Sedangkan Khamvone mengawali sharing session-nya dengan memperlihatkan video dokumentasi dalam mendigitalkan manuskrip. Ia menceritakan pengalamannya selama melakukan digitalisasi manuskrip di program Dreamsea. Sebagai expert, ia melakukan upaya yang cukup menantang dalam mendekati setiap pemilik naskah, baik naskah yang dimiliki oleh perorangan maupun koleksi lembaga. Ia juga menekankan perlu adanya kehati-hatian dan treatment pendekatan berbeda dalam mendekati pemilik naskah di Luang Prabang, Laos. Tidak kalah penting yaitu adanya tim yang solid, berkomitmen dalam menjalankan kerja-kerja digitalisasi yang membutuhkan ketelitian dan ketelatenan yang tinggi. 

(Sesi sharing session oleh Dr. Khamvone dan Dr. Pramono)

Pada kesempatan yang sama, tim Dreamsea juga mengadakan demo proses digitalisasi naskah dan cara menggunakan repositori Dreamsea. Abdullah Maulani selaku Data Manager Dreamsea dibantu oleh Surya Salfika salah satu tim digitalisasi memimpin demo tersebut. Kegiatan tersebut ditutup dengan adanya pemetaan potensi manuskrip di Asia Tenggara. Pemetaan manuskrip dipandu oleh Pramono. Para pemilik naskah yang hadir dalam kesempatan ini adalah Wan Dasuki, Agus Safrani, Hasnul, Masykur, dan Ustadz Muzakki. Mereka mengharapkan Dreamsea bisa terus berlanjut sehingga dapat memberikan edukasi dan penyadaran bagi para kolektor naskah. Seperti di Malaysia misalnya, masih diperlukan upaya penjajakan dan pendekatan kepada masing-masing pemilik atau kolektor naskah di Malaysia. 

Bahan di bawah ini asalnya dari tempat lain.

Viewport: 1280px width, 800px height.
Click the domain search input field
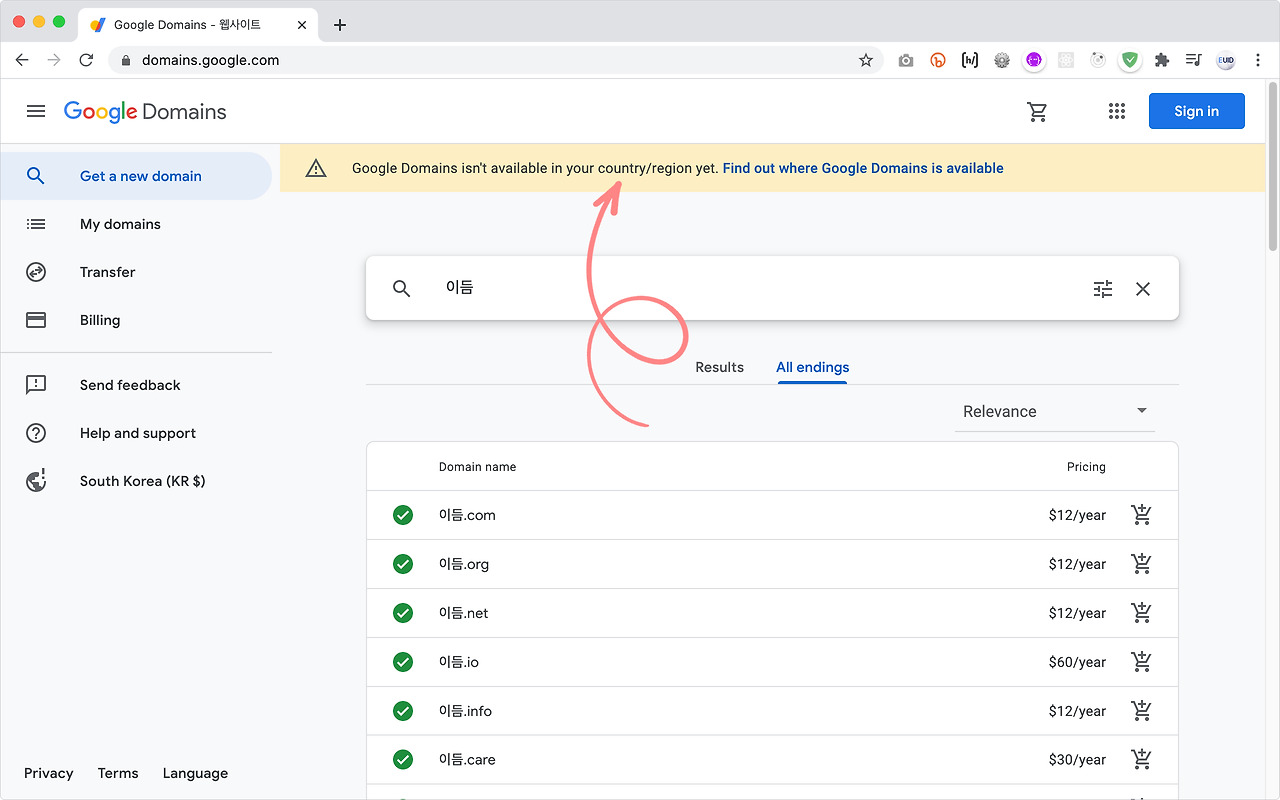[750, 288]
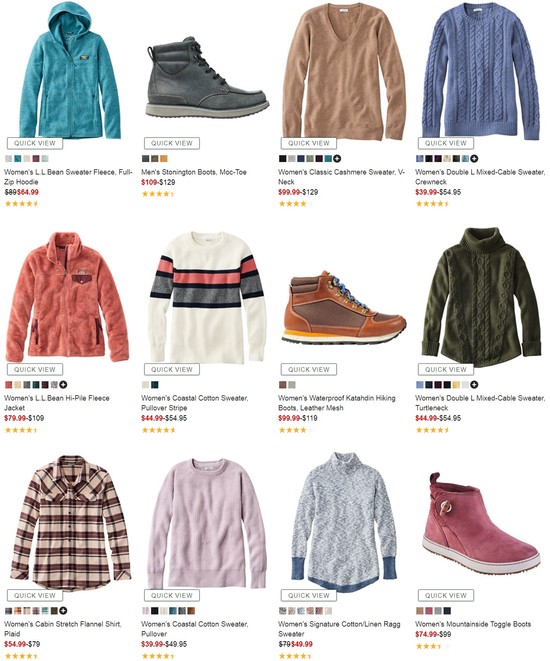
Task: Open star ratings for Mountainside Toggle Boots
Action: click(432, 646)
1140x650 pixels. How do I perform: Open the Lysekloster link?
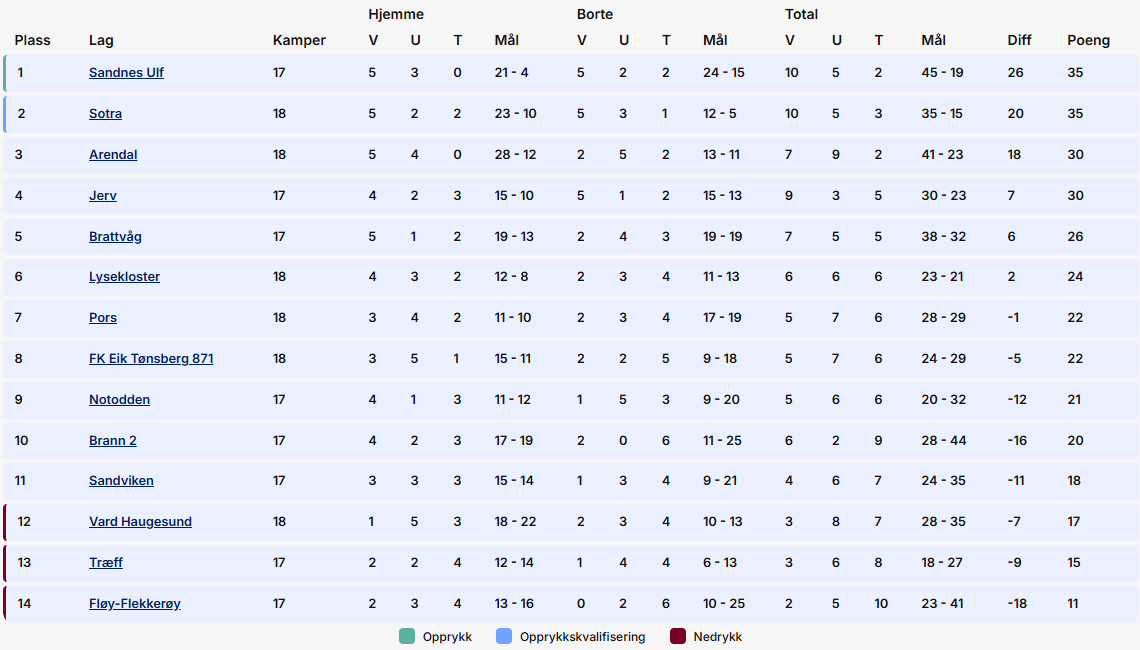124,277
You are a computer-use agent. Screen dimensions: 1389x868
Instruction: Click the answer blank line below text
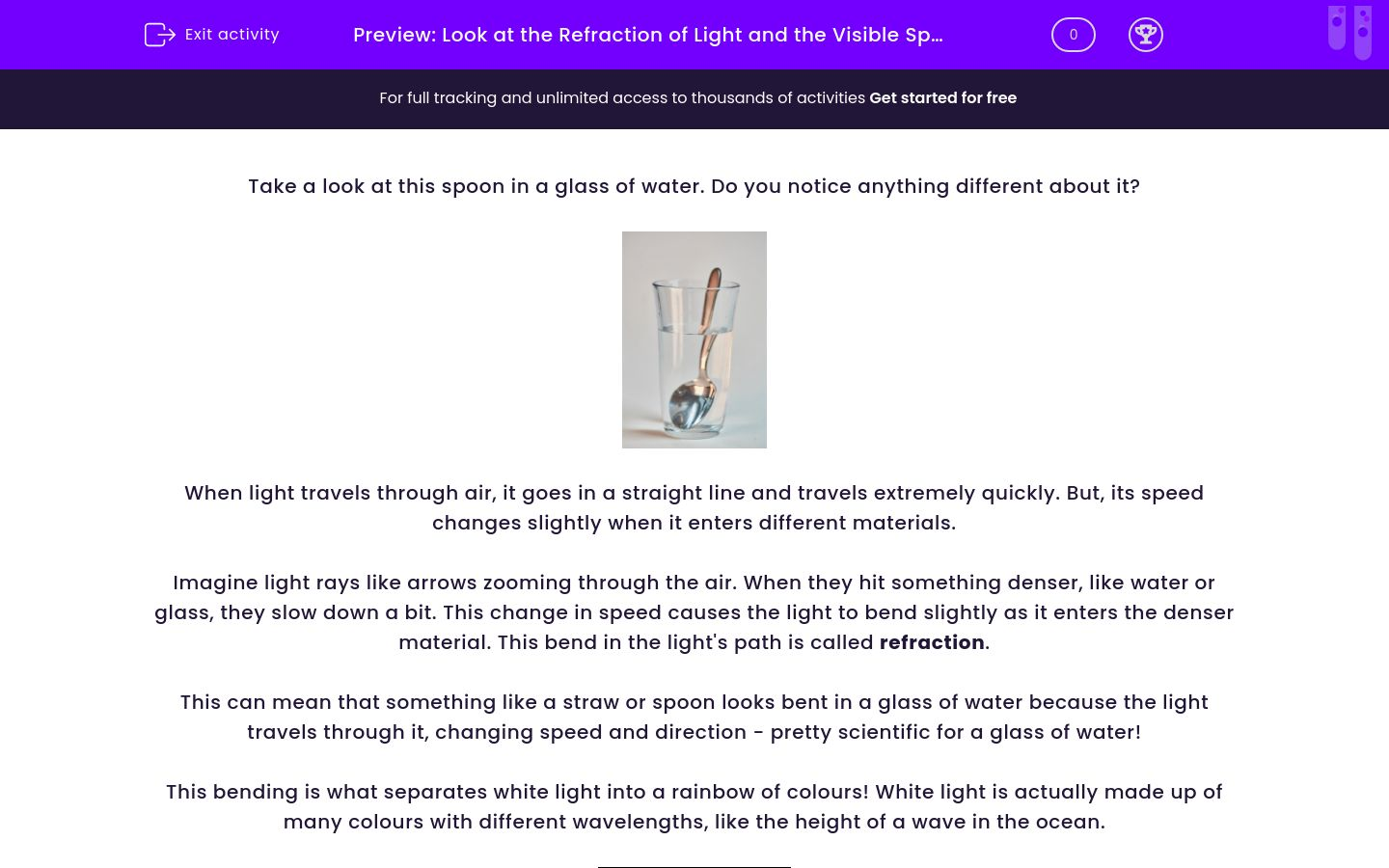[694, 865]
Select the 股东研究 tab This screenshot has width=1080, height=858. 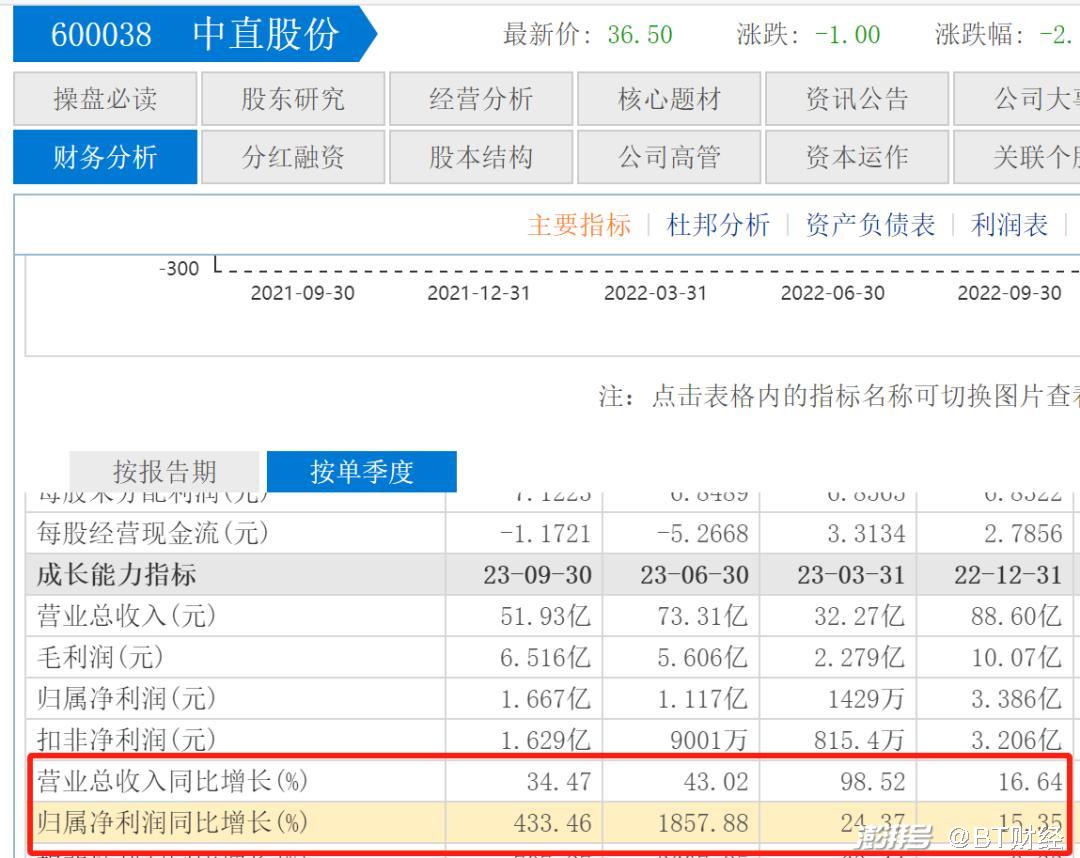coord(293,99)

Mereka juga mengatakan bahwa di Indonesia masih banyak naskah yang belum terjangkau seperti di Sambas, Pontianak, Ketapang, Kalimantan Barat dan Aceh. “Terdapat 9 lokasi dalam pemetaan 2 bulan terakhir ini. Jika Dreamsea berlanjut, masih ada naskah sekitar 90-an bundel naskah lainnya, sedangkan yang saat ini sedang difoto hanya 75 bundel naskah,” ujar Masykur salah satu pemilik naskah di Museum Pedir Aceh. 

(Sesi Foto Bersama pihak PPIM, Pemilik Naskah dengan Pihak Akademi Pengajian Melayu)

Sebagai penyedia database manuskrip digital, Dreamsea berharap koleksi manuskrip digitalnya dapat diakses oleh khalayak yang lebih luas dan bermanfaat bagi kemajuan penelitian dan keilmuan pada masa mendatang. Oleh karena itu, selain untuk mengenalkan koleksi manuskrip digital Dreamsea, seminar ini diharapkan juga dapat menggali dan menemukan potensi kajian dan pemanfaatan manuskrip digital di Asia Tenggara, khususnya bagi integrasi keilmuan di Indonesia.